The schema for such a process is described in dialectics: Theme – Confrontation – Integration. The Mahnmal (memorial of admonishment), as well as war monuments, can be seen as confrontational. The Friedensmal (monument) can be categorized as integrative. When I wrote my book on this theme to contribute to the debate in 1998 about the plan to build a Holocaust Memorial in Berlin, I opined that this last step of integration was missing in our commemorative culture. I had the impression that our entire country got stuck in how it coped with its own past, as laid out through its monuments, and that its own commemorating and commemorative culture turned into an end in itself. I saw that the progression to integration was missing. To confront oneself with the “shadows” is absolutely necessary to finally introduce more light into one’s life. However, there’s no purpose in dwelling in the negative. An entire country cannot bear this load either. We need a Turning Point for Life. What positive elements, which we have learned from our past, do we want to introduce into our present lives? 

Already in 1999, I made my first attempts to release the initial ideas that constitute this project to the public. In the end, I actually managed to come into contact with Member of the Bundestag Ms Widmann-Mauz, who who made a motion on the Berlin Memorial debate, which included my ideas. It was voted on in the Bundestag. However, no notable newspaper reported on it. Back then, I called up the responsible editor of one of the largest German newspapers to ask why they refused to report on this important theme. I received the following answer: “We cannot report on it, because you are introducing a completely new perspective. This cannot bring the debate to a close.” Over the course of my activities, I have made many similar attempts – with the same outcome every time. 

I believe that my artistic struggles can help dissolve an obstruction in German commemorative culture and lead the way towards integration. The real work, however, is to make myself understood with this idea. For those things that are not anchored into our thinking through words and images yet can hardly be understood. Only rarely do people understand that projects such as mine are a cultural necessity because of their rejuvenating effect. If our culture goes down, our society, founded on certain values, breaks up as well.

This project is concerned with more than “just” the construction of a monument.
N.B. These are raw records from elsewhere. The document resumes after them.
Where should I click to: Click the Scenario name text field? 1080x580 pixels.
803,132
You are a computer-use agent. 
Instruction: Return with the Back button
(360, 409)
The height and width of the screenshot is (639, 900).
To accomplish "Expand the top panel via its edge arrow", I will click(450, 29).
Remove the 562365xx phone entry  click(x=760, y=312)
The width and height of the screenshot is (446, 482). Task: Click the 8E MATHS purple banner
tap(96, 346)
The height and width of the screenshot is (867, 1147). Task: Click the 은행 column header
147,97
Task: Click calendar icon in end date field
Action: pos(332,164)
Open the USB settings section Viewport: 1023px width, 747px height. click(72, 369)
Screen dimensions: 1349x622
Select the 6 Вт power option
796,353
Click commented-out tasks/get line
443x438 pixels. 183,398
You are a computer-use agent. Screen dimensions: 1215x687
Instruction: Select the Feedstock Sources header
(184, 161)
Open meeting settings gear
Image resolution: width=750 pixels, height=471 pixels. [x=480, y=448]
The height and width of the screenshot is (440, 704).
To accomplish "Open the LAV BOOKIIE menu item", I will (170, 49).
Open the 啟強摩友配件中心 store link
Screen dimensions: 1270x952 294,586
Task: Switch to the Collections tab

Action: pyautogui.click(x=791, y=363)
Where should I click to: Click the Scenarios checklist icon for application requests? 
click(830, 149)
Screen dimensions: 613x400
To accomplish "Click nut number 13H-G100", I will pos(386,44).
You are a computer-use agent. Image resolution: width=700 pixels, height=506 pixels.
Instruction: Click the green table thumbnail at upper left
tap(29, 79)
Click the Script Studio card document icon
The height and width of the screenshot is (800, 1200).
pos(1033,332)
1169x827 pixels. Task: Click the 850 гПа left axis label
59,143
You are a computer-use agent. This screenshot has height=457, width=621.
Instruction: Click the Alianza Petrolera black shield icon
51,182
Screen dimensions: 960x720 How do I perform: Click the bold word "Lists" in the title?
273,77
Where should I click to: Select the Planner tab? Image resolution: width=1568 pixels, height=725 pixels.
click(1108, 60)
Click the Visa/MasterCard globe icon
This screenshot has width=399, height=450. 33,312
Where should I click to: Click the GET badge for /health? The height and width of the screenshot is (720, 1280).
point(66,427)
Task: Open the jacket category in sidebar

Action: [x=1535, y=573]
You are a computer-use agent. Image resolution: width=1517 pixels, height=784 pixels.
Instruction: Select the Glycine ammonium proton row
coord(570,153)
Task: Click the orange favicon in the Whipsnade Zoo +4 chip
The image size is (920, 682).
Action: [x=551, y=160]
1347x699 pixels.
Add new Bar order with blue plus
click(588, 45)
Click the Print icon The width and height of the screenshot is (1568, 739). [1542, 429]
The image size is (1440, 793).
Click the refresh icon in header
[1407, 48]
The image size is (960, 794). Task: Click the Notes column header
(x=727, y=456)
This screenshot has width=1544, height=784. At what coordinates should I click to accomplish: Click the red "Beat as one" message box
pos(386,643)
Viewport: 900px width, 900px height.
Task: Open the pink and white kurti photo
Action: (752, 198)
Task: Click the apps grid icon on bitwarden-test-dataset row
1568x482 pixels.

It revolves around a mentality that is expressed through the concept of the Friedensmal and which needs to be seen in our society. Through it, it is shown that the negative phenomena is reason enough to struggle for a better world; that there is hope. Our country will need this hope, because a society needs to be capable of renewing itself again and again. 

The three different ways of commemorating a painful past at the same time reflect three different ways of dealing with reality: 1. Making a clean break with the past, 2. “Pride in the own culture of remembrance” (Germany is proud to have overcome its past and sees itself as a shining example for the rest of the world), and 3. a Sign of Change. The Friedensmal with its Turning Point for Life in its center (later added: "framed by a Garden of Freedom") is about to be able to admit the negative, in the knowledge that it is now transformed with one's own positive way of thinking and acting.

Our culture understands how to offer itself “a clean break with the past” or the opposite, what i call “pride in the own culture of remembrance”. "Making a clean break with the past" represents a mentality of ignorance, which is capable of undermining every true expression of culture if it affects a large enough share of the population. “Pride in the own culture of remembrance” represents the mentality to get stuck in the negative – this takes away life and can even destroy a country from the inside. To commemorate is the right thing to do, a necessary step in the dialectic process that leads with the integration of this theme into one’s own inner peace. This then leads to a real peace in the outside world as well. Humility is a necessary component of this. There are very compelling arguments to take a closer look at the approach represented by the Friedensmal.